La première partie de l’ouvrage traite plus particulièrement de l’exploitation des ressources énergétiques de la Caspienne, dans une perspective régionale et mondiale. Elle comprend un excellent chapitre, désormais de référence, sur la question du statut juridique de la Caspienne au regard des droits de forage et d’exploitation offshore. Elle comprend aussi une recherche documentaire détaillée sur les réserves énergétiques de la Caspienne, essentiellement fondée sur des sources médiatiques, ce qui conduit parfois à des conclusions douteuses. Ainsi, l’Iran n’a pas encore découvert l’équivalent de 2,5 à 3 billions de barils de pétrole supplémentaires dans leur secteur de la Caspienne, comme le prétendent les deux auteurs (p. 31). Certaines perspectives relatives aux coûts d’exploitation de la Caspienne sont évoquées, mais dans le cadre d’une analyse quelque peu erronée quant aux conditions de la compétitivité du baril provenant de la Caspienne. Les auteurs ne prennent pas vraiment la peine de convertir leur estimation des réserves pétrolifères et gazières de la Caspienne en une évaluation prospective de la production, pas plus qu’ils n’étudient leur influence sur le rythme et les priorités de l’investissement privé dans les pipelines régionaux et l’infrastructure énergétique.

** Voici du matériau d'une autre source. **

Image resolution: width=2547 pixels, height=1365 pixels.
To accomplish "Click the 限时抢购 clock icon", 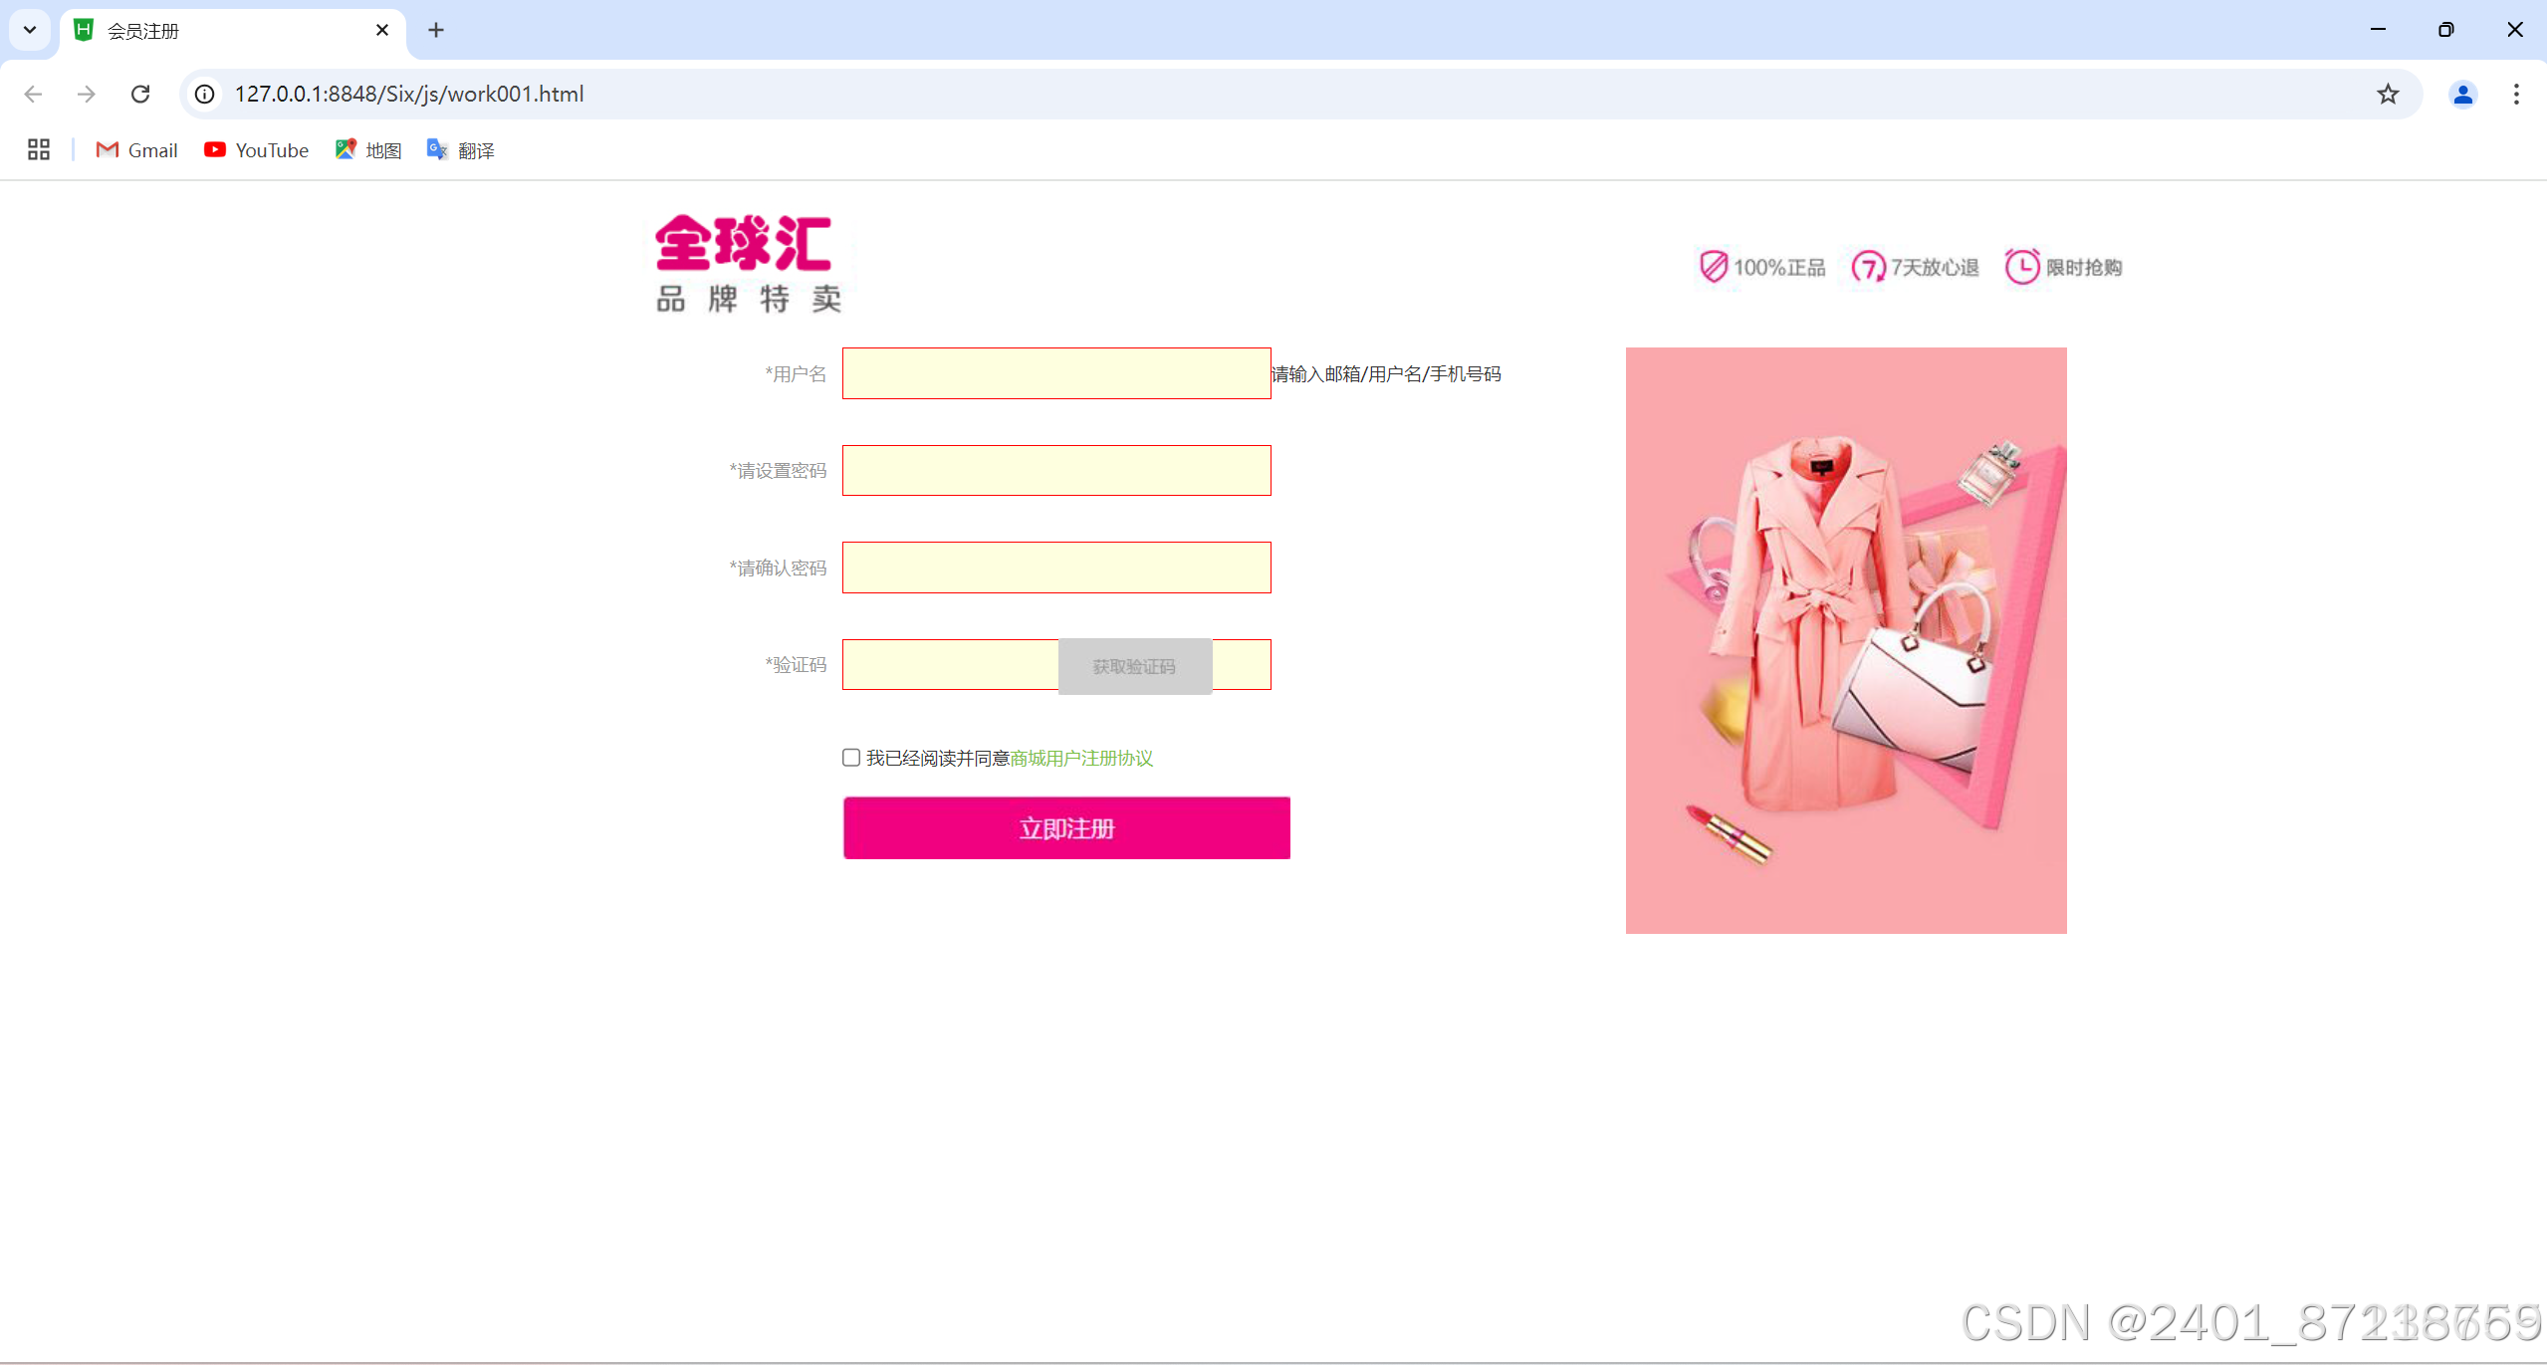I will (x=2021, y=266).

S’il y a un défaut dans cet important ouvrage, c’est cette incapacité à comprendre les équilibres énergétiques régionaux qui rendent le pétrole et le gaz de la Caspienne commercialement compétitifs. Ceci est patent dans le chapitre conclusif du livre, où il est fait grand cas du danger que représente la concurrence des pays du Golfe membres de l’OPEP. Il est avancé que ces derniers pourraient écarter toute concurrence de la Caspienne uniquement en ouvrant les vannes de la production afin de faire baisser le cours mondial du pétrole. Rien n’est plus éloigné de la vérité. Les pays du Golfe membres de l’OPEP ne peuvent se permettre d’avoir un cours du pétrole faible, ainsi que le montre leur fourchette de prix d’objectif (21 à 26 dollars le baril) qui détermine actuellement la politique des prix de l’OPEP. Avec des niches commerciales en Méditerranée et en Europe du Nord-Ouest, le pétrole de la Caspienne demeure compétitif au niveau mondial à 18 dollars. Il est tout aussi significatif que les prévisions de production de la Caspienne pour 2010 (3 milliards de barils) correspondent déjà aux projets d’accroissement de la capacité d’exportation qui sont en cours de réalisation. Le pétrole de la Caspienne tout comme le gaz provenant d’Asie centrale et de Russie sont stratégiquement très importants pour l’Europe. C’est cet aspect des choses qui permettra de perpétuer la dynamique actuelle de l’exploitation énergétique de la Caspienne.
Troubled Waters constitue toutefois une importante contribution à la littérature contemporaine sur la Caspienne. Et si cet ouvrage est lu conjointement avec le livre d’Ebel et Menon, Energy and Conflict in Central Asia and the Caucasus (d’ailleurs non mentionné dans la bibliographie), peut-être donnera-t-il au lecteur un panorama fidèle et complet des réalités de la politique énergétique de la Caspienne dans cette région complexe et passionnante?